◆ EXERCISE REQUIREMENTS ◆
Please give back word for word the lines below, from the first one through the one with "生態旅遊 (372, 389)".

◆ THE DATA ◆
....

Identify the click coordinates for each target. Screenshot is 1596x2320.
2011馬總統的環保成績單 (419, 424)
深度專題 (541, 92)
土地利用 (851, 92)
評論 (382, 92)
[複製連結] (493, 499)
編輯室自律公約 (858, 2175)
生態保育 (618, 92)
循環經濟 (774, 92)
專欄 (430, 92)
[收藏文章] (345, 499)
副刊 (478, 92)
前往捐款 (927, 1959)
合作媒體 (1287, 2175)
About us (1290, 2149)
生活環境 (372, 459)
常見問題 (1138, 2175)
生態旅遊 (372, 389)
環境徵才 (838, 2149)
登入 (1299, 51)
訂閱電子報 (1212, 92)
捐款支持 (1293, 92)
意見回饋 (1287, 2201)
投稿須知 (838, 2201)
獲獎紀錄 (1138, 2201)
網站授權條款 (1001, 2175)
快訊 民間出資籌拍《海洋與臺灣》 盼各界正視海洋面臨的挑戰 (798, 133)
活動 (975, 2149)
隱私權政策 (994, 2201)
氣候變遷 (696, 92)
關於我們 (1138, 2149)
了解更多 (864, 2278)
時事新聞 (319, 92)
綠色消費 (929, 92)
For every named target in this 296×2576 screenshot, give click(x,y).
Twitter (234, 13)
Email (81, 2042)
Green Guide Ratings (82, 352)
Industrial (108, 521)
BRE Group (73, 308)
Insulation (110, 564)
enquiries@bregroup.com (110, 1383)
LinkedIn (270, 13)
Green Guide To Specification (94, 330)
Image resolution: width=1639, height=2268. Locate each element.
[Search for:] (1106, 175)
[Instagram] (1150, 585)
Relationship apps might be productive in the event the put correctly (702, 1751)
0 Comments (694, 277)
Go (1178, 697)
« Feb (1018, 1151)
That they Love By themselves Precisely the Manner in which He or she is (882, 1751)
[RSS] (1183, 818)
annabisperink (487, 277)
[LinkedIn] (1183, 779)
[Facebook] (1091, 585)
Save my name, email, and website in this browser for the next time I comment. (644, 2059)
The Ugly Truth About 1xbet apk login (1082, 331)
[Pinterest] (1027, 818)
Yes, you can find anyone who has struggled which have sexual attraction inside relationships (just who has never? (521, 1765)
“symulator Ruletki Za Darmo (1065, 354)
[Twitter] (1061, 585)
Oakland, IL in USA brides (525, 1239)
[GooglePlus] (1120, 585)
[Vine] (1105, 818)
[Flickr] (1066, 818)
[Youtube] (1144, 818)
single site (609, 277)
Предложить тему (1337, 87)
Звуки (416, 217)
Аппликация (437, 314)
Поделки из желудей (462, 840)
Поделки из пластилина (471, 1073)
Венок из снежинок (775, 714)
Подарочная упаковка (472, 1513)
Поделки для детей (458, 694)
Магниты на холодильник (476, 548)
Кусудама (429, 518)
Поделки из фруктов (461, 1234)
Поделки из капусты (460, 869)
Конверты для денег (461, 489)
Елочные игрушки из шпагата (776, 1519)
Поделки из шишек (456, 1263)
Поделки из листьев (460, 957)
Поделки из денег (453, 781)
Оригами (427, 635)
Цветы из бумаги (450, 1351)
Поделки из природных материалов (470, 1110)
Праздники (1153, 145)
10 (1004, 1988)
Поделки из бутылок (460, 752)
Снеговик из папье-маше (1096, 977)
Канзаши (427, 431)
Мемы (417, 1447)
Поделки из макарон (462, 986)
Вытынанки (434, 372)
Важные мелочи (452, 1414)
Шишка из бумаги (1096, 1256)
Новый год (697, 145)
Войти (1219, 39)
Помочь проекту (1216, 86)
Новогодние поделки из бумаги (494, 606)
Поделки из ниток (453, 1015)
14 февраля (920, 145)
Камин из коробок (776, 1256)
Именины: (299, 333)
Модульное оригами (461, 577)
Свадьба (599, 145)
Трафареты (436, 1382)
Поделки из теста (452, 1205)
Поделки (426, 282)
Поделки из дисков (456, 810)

....

◆ EXERCISE RESULT ◆
Identify the click coordinates for each target. Screenshot is 1596x2320.
2011馬總統的環保成績單 (419, 424)
深度專題 (541, 92)
土地利用 (851, 92)
評論 (382, 92)
[複製連結] (493, 499)
編輯室自律公約 (858, 2175)
生態保育 (618, 92)
循環經濟 (774, 92)
專欄 (430, 92)
[收藏文章] (345, 499)
副刊 (478, 92)
前往捐款 (927, 1959)
合作媒體 (1287, 2175)
About us (1290, 2149)
生活環境 (372, 459)
常見問題 (1138, 2175)
生態旅遊 (372, 389)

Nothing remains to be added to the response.